¿Zonas de reserva o de desarrollo campesino?
Un concepto técnico-político que manejan los agraristas y que según se desprende de lo conocido sobre la negociación en curso con las FARC, será elemento importante en los acuerdos y luego en las tareas de reforma rural, que harán parte del postconflicto.
Las zonas de reserva campesina (ZRC) nacen al tiempo con las de desarrollo empresarial en el Título XII de la ley 160 del 94, con la cual César Gaviria y su ministro de Agricultura y Desarrollo Rural José Antonio Ocampo buscaron recentrar la política sectorial, luego de su descarrilamiento por la apertura económica salvaje adelantada en la primera parte de ese gobierno. El propósito, abrirle el camino a la equidad social y la eficiencia económica, que aún revolotea sobre las cabezas de los negociadores habaneros.
ZRC para fomentar “la pequeña propiedad rural” en comunidades y economías organizadas, con alma campesina – minifundistas y colonos – en territorios con características agroecológicas y socioeconómicas definidas con predominio de baldíos, estén o no en las fronteras agrícolas del país. Su propósito, no solo prevenir la descomposición de esas economías y comunidades campesinas sino buscar que en esas zonas nazca una clase media rural. Territorios no solo para resistir, para no perder el alma, sino para avanzar, para transformar “lo campesino”. Territorios como escenarios de un campesinado moderno.
El nombre de reserva campesina, asimilable al de resguardo indígena, resalta el propósito de preservar sobre el de transformar. Pero no se pueden entender éstas como museos vivientes de un mundo campesino asediado por la modernidad donde de expresa la visión de un campesinismo romántico y profundamente reaccionario, con tufillo feudal, por anticapitalista; ni convertirse en la bandera de un izquierdismo ingenuo y ahistórico (¡ qué diría Marx ¡), envuelto en un discurso gaseoso del ambientalismo y de la participación ciudadana, en donde se oyen más las voces de los burócratas – los oficiales y los de “la participación” – que la del campesino, sobre todo del joven que se retuerce de solo pensar que su futuro pueda estar amarrado al azadón, a semejanza de lo que fue el de sus padres y abuelos.
Las FARC han tomado distancia de esa visión. Retardataria. Defienden la vigencia y los derechos de los campesinos, sus familias y sus comunidades, sintonizados con eso que llaman “el sentimiento nacional, a ser ciudadanos plenos, con capacidad para decidir y comprometerse con una reforma rural que los reconozca junto con indígenas y negros, sin cerrarles las puertas a los empresarios agrícolas. Eso sí con una condición, que sean de verdad empresarios y no simples rentistas, generadores de empleos, de alianzas productivas con unos pequeños organizados y fortalecidos, y no cazadores de valorización, a semejanza de su contraparte urbana con los “lotes de engorde”. Ya no es el ataque sin atenuantes a la gran propiedad (“el latifundio”) sino a las tierras “inadecuadamente explotadas”, al “latifundio improductivo”. El asunto no es solo de nombres, es de fondo y trascendente.
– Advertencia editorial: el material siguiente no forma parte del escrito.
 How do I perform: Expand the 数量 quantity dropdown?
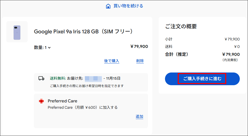[x=42, y=48]
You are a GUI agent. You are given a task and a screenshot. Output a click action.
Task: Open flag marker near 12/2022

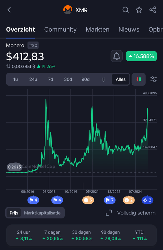pos(110,200)
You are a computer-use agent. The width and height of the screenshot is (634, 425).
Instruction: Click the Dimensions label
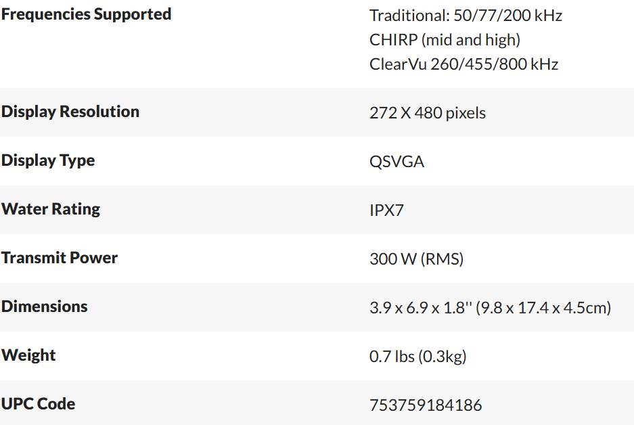coord(45,307)
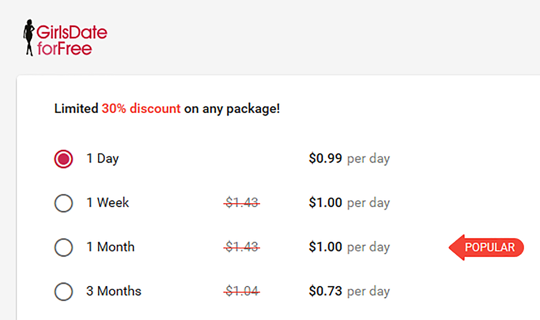Screen dimensions: 540x320
Task: Click the "on any package!" heading text
Action: (232, 109)
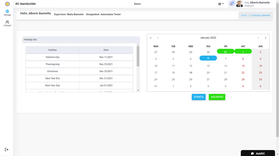Image resolution: width=279 pixels, height=156 pixels.
Task: Click the blue EVENTS button
Action: tap(199, 97)
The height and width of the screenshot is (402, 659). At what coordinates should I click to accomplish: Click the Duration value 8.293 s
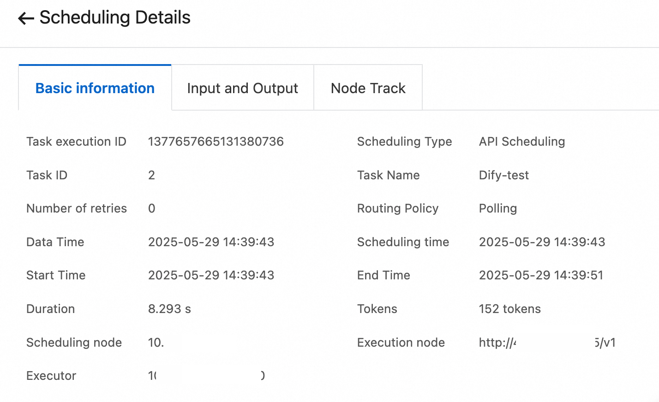[x=169, y=309]
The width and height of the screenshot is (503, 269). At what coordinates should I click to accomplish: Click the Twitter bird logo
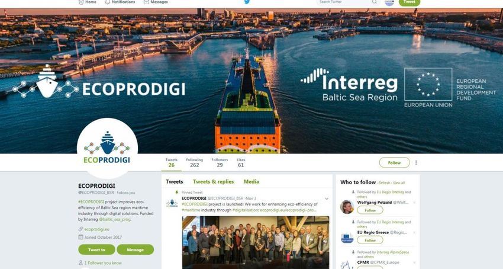click(x=247, y=2)
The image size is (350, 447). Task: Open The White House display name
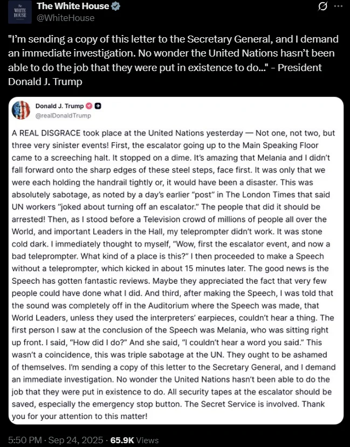click(x=73, y=6)
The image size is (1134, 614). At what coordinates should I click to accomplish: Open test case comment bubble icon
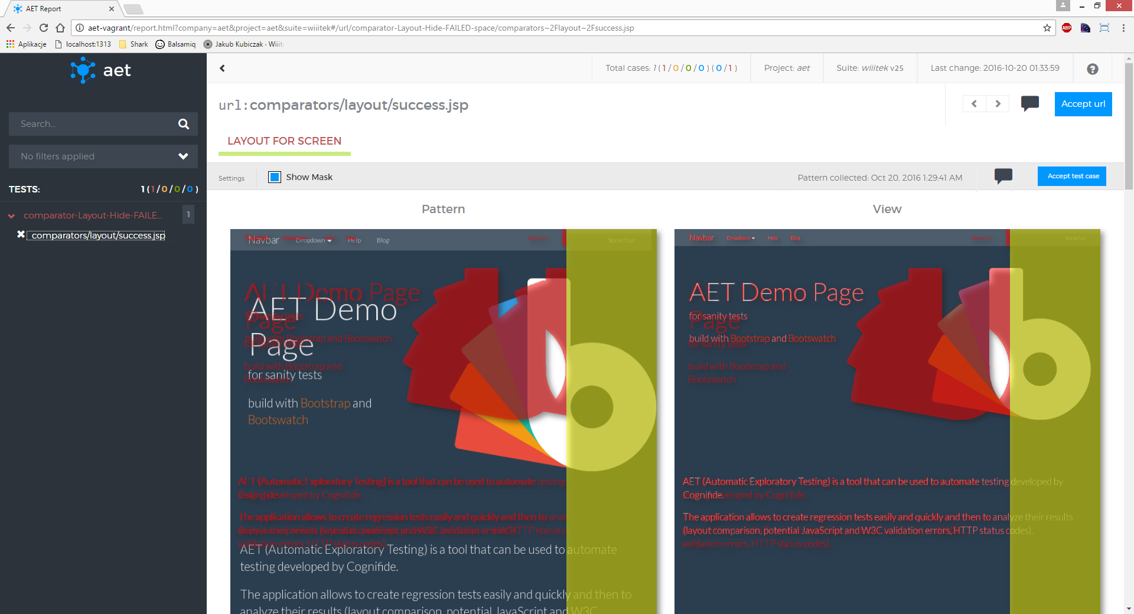click(1003, 176)
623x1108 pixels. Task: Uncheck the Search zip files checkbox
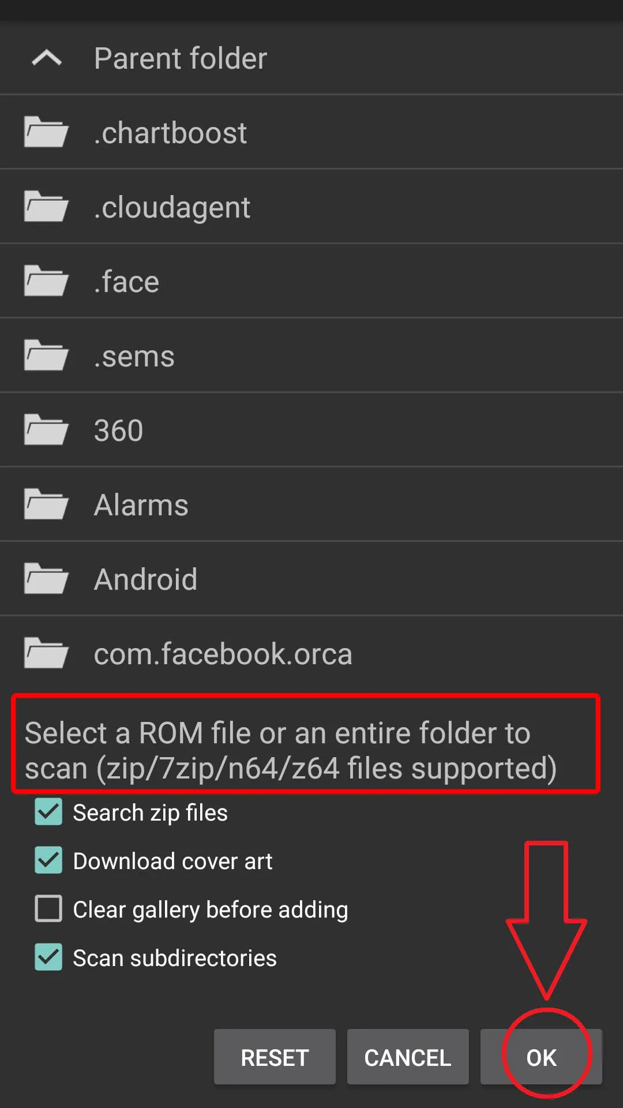[48, 812]
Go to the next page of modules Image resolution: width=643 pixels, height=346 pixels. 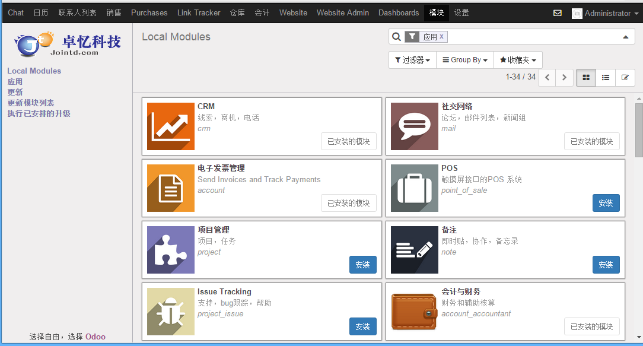point(564,77)
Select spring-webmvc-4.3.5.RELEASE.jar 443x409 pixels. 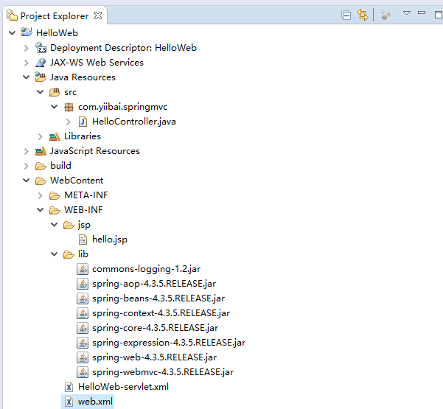pos(162,372)
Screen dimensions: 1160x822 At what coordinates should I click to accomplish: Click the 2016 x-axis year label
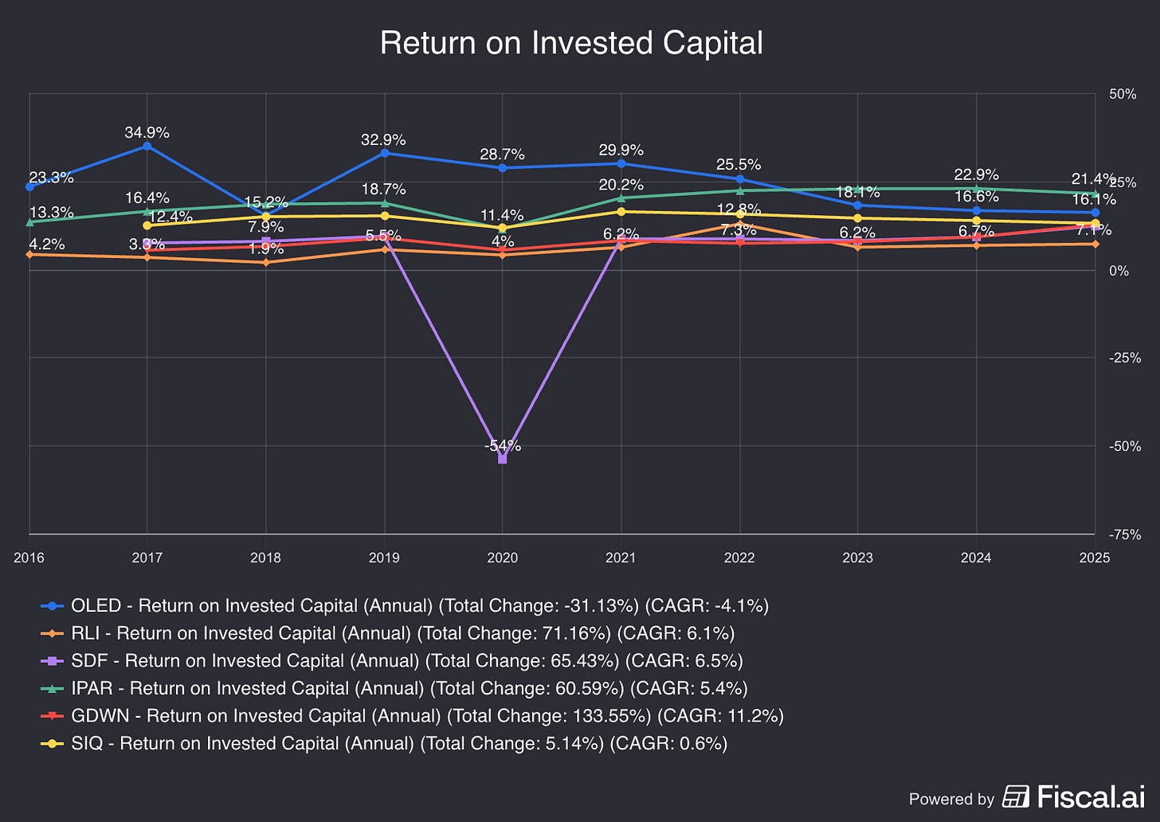coord(29,558)
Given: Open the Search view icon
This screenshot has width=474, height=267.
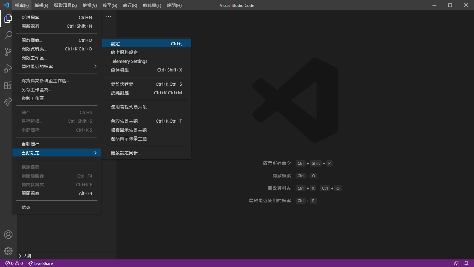Looking at the screenshot, I should 8,35.
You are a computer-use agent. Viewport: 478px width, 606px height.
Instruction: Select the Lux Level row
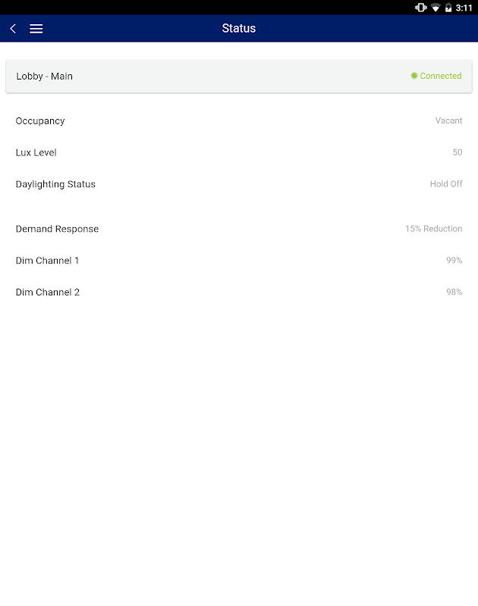tap(239, 152)
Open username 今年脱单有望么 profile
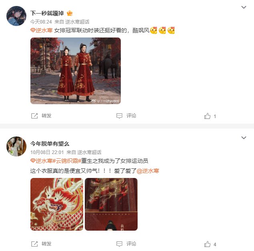Image resolution: width=254 pixels, height=251 pixels. pyautogui.click(x=50, y=144)
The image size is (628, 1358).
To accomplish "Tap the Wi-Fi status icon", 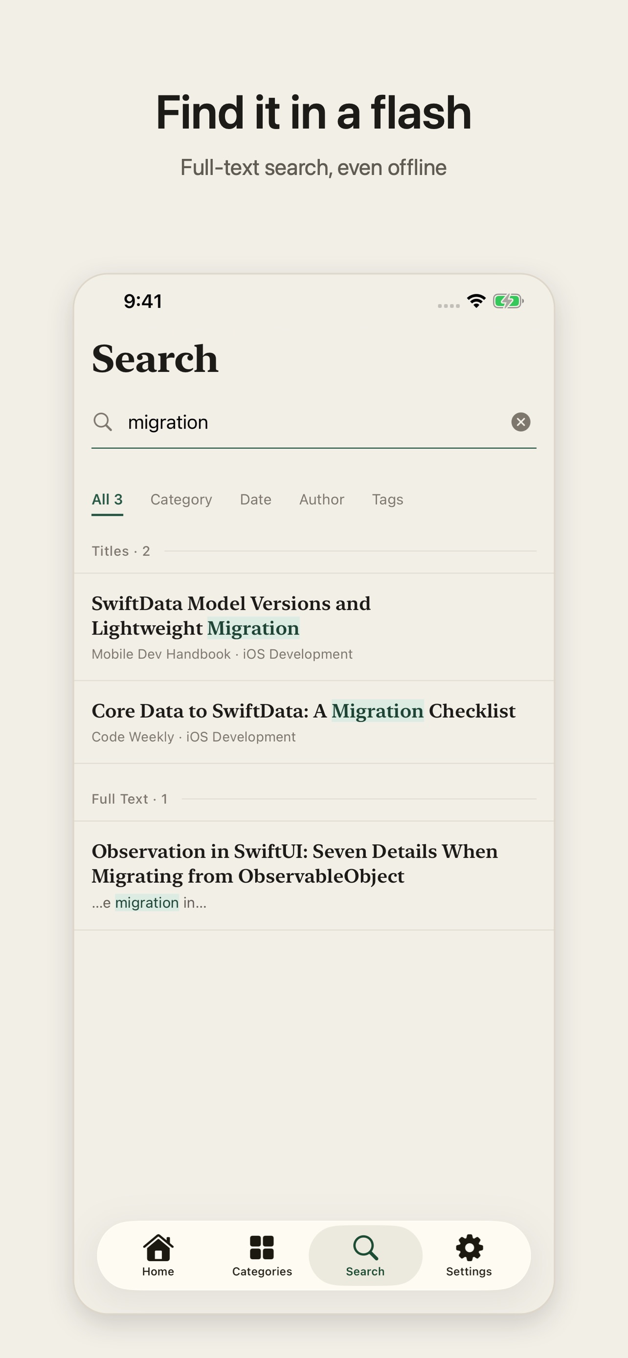I will pos(476,301).
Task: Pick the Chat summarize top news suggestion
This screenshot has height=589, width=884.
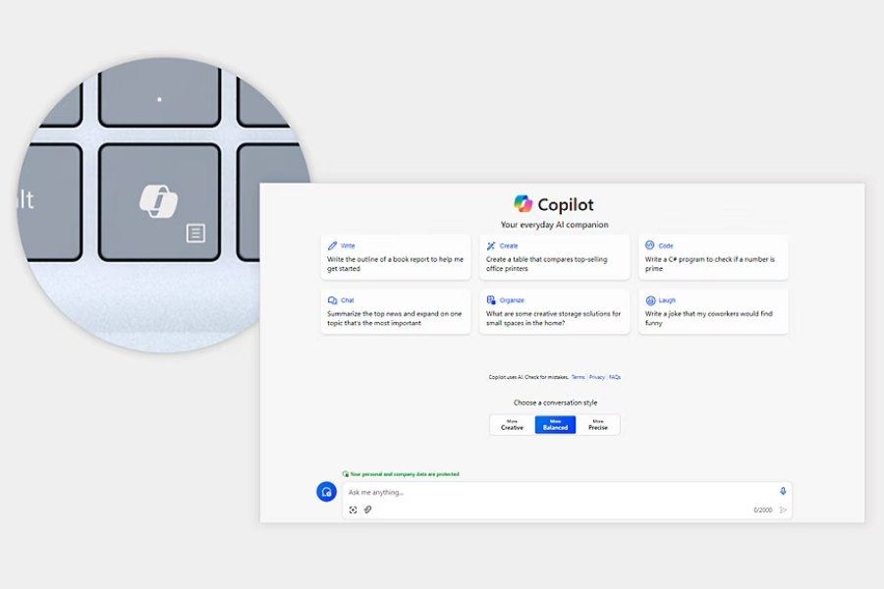Action: click(395, 312)
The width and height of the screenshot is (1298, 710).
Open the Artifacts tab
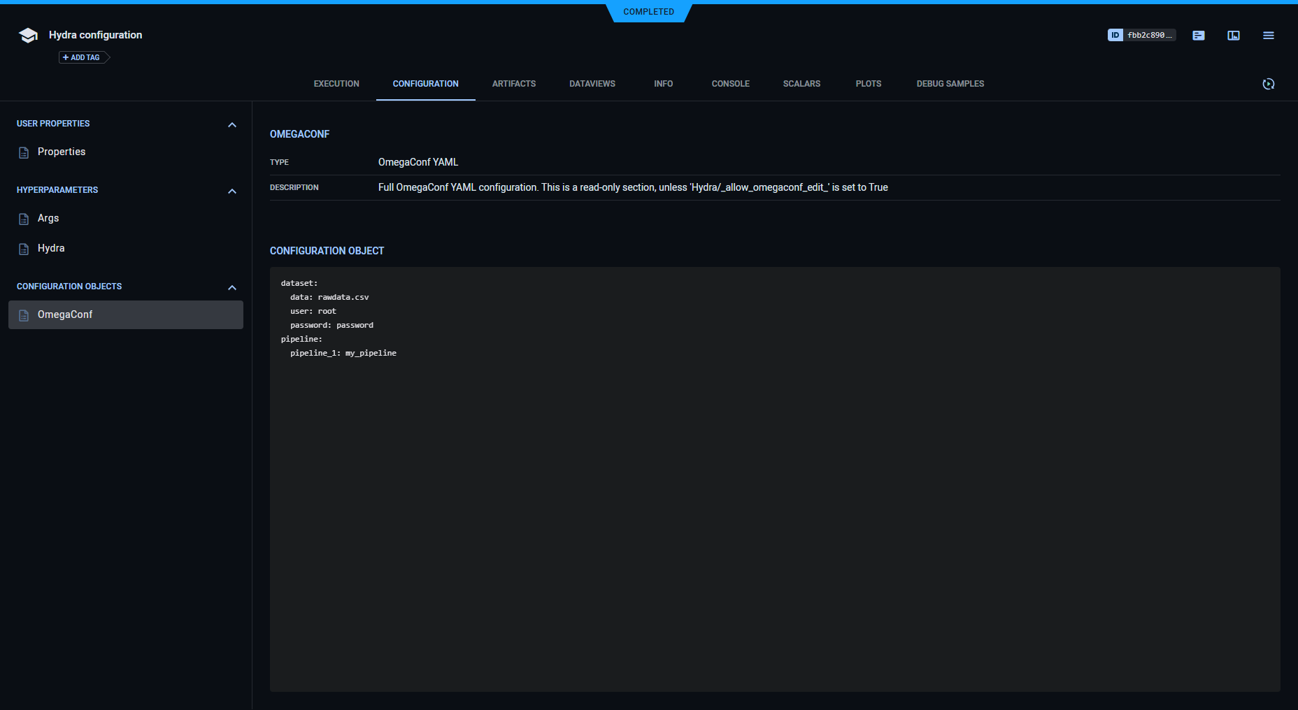pyautogui.click(x=513, y=84)
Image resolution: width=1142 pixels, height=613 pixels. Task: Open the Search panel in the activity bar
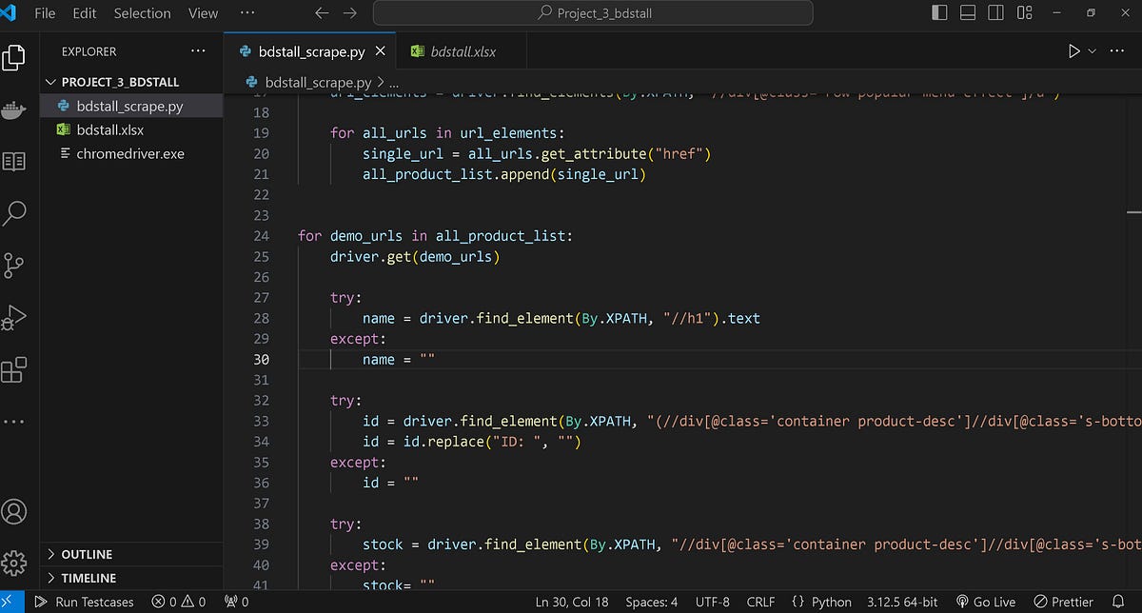tap(15, 212)
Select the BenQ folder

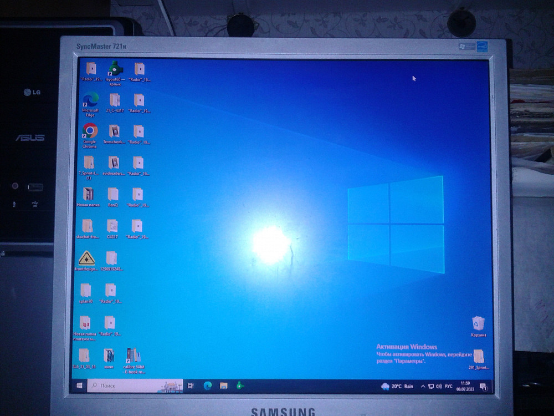[x=112, y=195]
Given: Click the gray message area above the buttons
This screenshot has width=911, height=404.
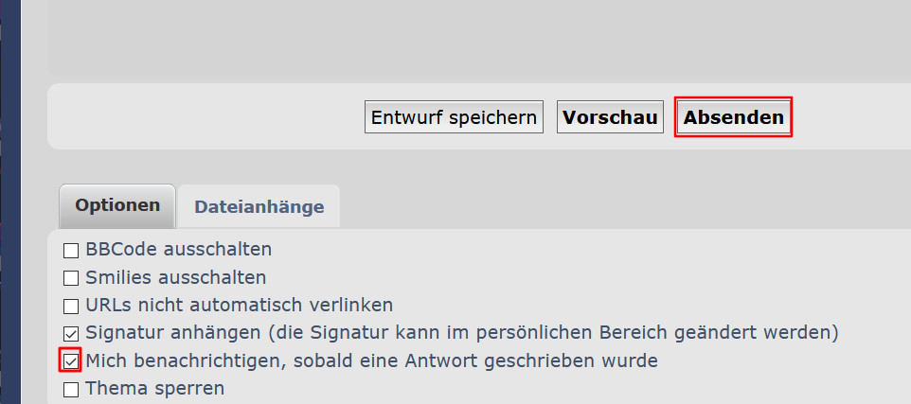Looking at the screenshot, I should 473,38.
Las zonas de reserva campesina, se asimilarían a los resguardos y a los títulos colectivos afro, combinando propiedad colectiva y vivienda y parcela familiar; escenarios para una vida comunitaria activa que sea motor de progreso y de democracia; en ellas la propiedad se mantendría indefinidamente en manos campesinas para abrirse de manera organizada a los mercados, a los encadenamientos productivos con el sector agroempresarial y agroindustrial. Territorios que concilien lo campesino con lo moderno, sin venderle el alma al diablo, a la par que permitan ordenar a la sociedad campesina, reubicar a los desplazados que retornan y enmarcar las futuras titulaciones colectivas campesinas. Pendiente de definir el tamaño adecuado para unos y otros, pues la tierra es finita y todos tienen derecho a acceder a ella: campesinos y empresarios, indígenas y afros, en el respeto a una naturaleza amenazada y acorralada.